Aim of the exercise:
Every line of the records that holds the word "column" should be copied out.

Data for processing:
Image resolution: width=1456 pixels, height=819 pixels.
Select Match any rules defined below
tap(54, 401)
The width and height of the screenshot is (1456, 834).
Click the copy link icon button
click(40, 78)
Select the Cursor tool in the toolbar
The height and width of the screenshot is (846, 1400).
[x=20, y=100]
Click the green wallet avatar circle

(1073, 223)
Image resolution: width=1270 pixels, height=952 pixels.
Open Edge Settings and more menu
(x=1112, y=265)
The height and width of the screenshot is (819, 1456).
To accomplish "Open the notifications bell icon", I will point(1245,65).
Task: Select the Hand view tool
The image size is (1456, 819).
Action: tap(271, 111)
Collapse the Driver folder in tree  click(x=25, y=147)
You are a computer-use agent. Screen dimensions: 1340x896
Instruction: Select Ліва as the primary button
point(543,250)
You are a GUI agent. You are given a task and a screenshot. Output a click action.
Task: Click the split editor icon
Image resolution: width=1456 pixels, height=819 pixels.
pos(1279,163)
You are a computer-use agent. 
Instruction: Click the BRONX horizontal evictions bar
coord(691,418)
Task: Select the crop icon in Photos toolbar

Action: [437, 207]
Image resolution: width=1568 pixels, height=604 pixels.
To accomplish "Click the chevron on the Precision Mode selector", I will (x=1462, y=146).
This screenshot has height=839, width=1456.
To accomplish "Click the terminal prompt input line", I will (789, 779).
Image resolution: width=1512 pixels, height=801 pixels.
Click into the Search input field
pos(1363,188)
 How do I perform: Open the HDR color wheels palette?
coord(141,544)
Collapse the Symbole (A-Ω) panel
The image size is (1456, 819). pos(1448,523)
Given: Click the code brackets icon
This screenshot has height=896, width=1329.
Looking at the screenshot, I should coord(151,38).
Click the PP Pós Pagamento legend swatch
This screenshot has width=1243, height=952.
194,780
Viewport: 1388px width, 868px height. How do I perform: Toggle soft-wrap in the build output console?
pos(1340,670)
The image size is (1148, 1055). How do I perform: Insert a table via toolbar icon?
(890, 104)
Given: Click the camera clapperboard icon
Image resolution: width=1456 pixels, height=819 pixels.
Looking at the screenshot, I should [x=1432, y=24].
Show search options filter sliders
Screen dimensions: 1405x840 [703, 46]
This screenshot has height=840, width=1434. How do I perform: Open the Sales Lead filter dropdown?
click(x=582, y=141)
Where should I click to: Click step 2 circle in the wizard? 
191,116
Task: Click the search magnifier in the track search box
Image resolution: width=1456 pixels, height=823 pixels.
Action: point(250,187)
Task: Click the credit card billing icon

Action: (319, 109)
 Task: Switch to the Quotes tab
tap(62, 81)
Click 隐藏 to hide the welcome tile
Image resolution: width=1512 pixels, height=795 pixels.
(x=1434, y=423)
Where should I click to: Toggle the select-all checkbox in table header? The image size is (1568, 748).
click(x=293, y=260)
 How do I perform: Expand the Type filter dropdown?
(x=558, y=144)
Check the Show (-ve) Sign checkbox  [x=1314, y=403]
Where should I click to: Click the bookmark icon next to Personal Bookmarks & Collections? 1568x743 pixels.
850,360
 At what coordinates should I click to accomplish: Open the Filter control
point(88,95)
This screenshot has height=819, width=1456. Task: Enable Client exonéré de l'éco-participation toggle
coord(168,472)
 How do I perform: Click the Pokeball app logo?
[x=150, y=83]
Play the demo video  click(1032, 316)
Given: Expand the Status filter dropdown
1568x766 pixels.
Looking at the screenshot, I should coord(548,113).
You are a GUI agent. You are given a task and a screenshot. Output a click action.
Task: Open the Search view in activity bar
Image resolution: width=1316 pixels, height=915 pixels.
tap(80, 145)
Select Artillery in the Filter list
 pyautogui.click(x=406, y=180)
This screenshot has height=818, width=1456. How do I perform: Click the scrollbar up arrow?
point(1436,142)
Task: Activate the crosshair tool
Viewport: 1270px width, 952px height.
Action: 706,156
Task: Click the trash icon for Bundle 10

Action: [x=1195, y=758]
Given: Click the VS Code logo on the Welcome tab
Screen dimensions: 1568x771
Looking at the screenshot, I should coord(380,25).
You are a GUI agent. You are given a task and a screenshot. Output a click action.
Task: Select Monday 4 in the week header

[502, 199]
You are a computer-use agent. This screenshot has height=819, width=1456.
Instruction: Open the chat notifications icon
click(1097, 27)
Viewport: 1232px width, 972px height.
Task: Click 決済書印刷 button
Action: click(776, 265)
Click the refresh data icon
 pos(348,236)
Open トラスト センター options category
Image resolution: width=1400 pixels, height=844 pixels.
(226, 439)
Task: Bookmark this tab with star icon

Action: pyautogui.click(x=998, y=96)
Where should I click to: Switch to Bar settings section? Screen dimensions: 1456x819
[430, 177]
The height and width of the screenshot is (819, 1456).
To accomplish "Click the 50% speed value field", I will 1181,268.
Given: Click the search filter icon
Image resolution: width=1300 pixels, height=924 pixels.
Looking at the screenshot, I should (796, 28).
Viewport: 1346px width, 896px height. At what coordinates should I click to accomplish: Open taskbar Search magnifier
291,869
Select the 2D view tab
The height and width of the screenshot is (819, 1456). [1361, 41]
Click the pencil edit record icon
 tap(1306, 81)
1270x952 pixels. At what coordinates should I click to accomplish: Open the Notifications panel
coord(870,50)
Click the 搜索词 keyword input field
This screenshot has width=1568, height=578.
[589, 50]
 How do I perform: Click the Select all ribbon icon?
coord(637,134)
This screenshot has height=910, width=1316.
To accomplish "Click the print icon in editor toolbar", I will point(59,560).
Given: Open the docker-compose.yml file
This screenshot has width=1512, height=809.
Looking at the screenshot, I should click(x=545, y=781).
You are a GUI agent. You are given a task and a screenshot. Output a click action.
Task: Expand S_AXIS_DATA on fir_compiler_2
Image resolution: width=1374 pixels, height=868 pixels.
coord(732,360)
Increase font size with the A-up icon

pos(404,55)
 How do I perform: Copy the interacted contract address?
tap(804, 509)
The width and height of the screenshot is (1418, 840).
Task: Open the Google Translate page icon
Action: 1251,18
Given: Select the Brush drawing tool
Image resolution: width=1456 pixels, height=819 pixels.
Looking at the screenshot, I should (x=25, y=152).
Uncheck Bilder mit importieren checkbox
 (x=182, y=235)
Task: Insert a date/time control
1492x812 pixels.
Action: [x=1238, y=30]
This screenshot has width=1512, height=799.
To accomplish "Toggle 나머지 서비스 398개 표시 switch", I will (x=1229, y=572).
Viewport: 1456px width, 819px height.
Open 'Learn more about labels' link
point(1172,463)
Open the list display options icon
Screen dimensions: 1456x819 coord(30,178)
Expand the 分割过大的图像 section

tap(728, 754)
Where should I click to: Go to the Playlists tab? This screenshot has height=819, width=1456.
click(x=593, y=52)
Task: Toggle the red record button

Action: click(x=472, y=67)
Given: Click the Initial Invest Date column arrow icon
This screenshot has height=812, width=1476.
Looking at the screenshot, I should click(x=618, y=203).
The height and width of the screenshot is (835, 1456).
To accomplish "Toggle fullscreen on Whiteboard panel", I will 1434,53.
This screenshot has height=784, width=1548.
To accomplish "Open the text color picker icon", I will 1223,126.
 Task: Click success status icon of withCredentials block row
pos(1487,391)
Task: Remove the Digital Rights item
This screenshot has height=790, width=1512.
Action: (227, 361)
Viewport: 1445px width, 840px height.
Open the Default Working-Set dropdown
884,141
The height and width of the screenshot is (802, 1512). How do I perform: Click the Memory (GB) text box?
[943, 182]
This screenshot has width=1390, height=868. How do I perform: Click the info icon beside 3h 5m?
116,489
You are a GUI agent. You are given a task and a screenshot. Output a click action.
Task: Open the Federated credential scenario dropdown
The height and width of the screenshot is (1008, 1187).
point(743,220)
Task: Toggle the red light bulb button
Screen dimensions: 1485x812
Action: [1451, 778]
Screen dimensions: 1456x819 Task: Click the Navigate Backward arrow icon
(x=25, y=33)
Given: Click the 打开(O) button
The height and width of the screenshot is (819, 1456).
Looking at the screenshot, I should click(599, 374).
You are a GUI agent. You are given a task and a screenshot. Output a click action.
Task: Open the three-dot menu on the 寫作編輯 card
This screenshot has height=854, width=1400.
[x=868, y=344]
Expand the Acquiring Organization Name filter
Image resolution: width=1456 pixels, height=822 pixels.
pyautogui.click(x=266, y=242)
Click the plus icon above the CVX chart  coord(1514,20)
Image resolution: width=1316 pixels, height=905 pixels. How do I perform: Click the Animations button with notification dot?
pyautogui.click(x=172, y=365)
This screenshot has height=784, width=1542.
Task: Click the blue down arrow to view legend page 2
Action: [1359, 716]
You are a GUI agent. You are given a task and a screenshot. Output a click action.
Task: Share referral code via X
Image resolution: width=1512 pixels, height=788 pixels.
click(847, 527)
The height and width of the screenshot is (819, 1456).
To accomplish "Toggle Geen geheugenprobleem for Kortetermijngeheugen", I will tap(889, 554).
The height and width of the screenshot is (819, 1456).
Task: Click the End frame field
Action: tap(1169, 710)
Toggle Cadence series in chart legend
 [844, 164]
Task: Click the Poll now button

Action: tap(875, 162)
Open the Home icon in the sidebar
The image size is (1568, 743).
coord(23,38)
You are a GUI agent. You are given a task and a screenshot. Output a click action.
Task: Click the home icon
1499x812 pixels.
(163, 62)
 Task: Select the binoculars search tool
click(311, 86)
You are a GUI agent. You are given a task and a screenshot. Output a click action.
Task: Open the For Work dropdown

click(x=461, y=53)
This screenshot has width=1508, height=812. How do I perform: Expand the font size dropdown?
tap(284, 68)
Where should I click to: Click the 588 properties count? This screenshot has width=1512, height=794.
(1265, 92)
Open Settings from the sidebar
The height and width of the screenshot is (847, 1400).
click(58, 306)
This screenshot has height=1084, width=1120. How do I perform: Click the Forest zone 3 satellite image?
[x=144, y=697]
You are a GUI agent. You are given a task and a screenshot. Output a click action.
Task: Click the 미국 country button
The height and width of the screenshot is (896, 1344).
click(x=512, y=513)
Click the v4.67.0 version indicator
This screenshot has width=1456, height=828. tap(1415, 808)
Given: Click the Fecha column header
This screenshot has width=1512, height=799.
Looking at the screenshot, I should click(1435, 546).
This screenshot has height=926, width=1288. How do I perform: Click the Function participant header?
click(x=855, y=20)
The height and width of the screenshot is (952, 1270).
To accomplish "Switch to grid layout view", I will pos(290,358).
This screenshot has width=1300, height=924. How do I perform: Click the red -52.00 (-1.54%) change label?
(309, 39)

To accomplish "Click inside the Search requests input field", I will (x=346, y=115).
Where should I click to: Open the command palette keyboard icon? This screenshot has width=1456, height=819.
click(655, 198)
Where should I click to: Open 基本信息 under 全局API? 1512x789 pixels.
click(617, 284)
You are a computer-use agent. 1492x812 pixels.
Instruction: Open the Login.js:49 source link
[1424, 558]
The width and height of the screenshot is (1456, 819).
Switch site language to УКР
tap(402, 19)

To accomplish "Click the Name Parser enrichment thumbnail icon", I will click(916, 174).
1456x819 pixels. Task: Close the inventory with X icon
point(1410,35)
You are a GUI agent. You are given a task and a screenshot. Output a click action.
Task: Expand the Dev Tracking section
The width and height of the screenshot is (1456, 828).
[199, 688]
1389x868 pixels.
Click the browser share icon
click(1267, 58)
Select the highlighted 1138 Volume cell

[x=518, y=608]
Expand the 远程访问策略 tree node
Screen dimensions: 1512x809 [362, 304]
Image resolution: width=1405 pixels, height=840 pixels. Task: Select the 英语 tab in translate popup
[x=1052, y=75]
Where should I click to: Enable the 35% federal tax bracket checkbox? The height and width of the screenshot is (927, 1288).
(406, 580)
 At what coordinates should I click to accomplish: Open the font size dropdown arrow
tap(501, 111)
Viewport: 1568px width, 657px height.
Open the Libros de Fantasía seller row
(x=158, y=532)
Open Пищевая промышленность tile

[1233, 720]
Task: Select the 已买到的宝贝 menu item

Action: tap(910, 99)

Answer to this exercise:
Given: Click the Initial Invest Date column arrow icon
Given: Click the Fecha column header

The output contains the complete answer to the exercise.